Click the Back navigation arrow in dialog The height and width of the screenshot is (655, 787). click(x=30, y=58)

--

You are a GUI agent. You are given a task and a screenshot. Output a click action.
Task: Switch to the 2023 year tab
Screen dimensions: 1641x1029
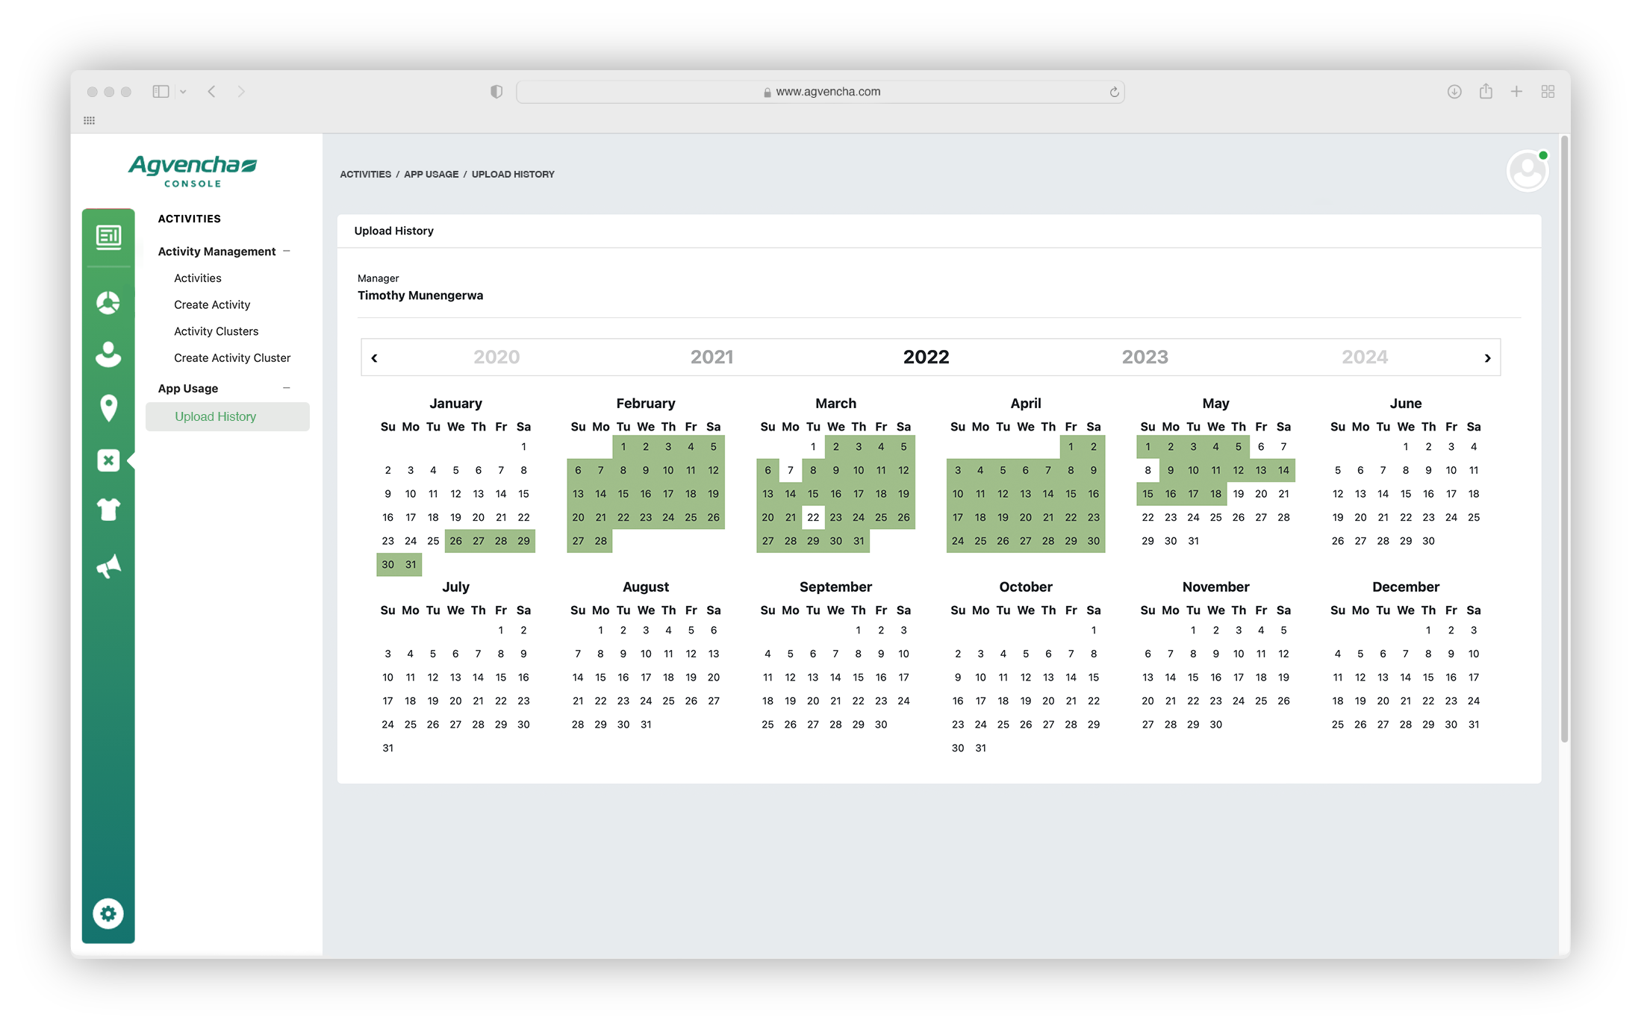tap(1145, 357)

---

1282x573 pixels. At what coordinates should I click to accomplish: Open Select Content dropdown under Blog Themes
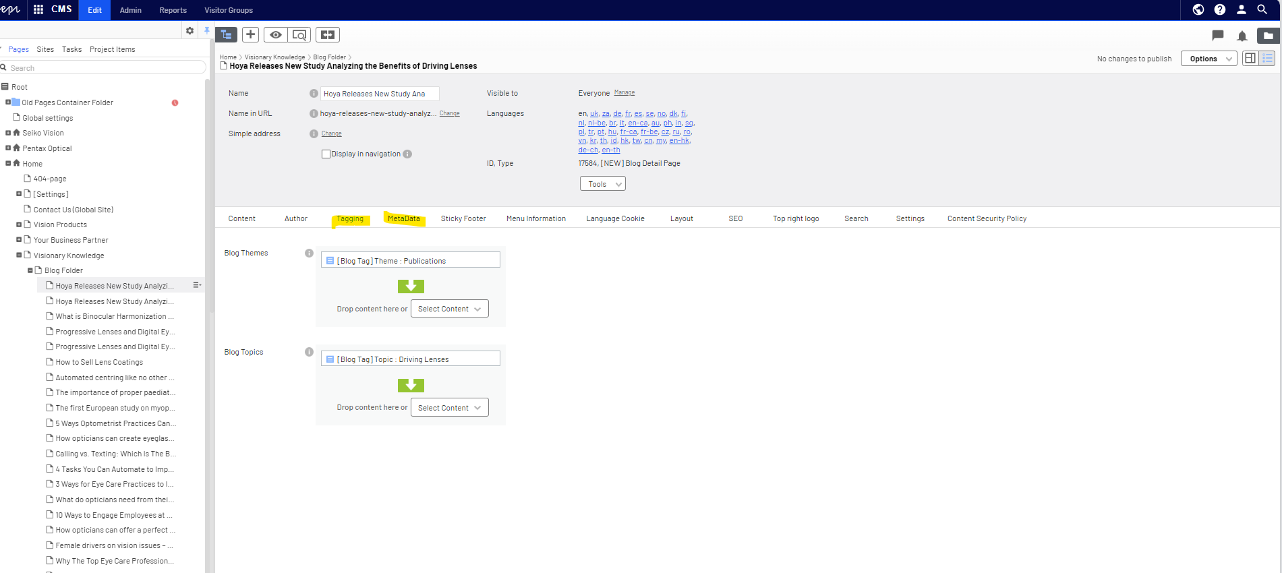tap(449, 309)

> _Exercise details_: Copy the records above word for word, starting with the line containing "You are a GUI" and going on through the line containing "tap(1145, 357)". Leave the pictures out of your copy.

> _Task answer_:
You are a GUI agent. You are given a task and a screenshot. Output a click action.
Task: Switch to the 2023 year tab
Screen dimensions: 1641x1029
tap(1145, 357)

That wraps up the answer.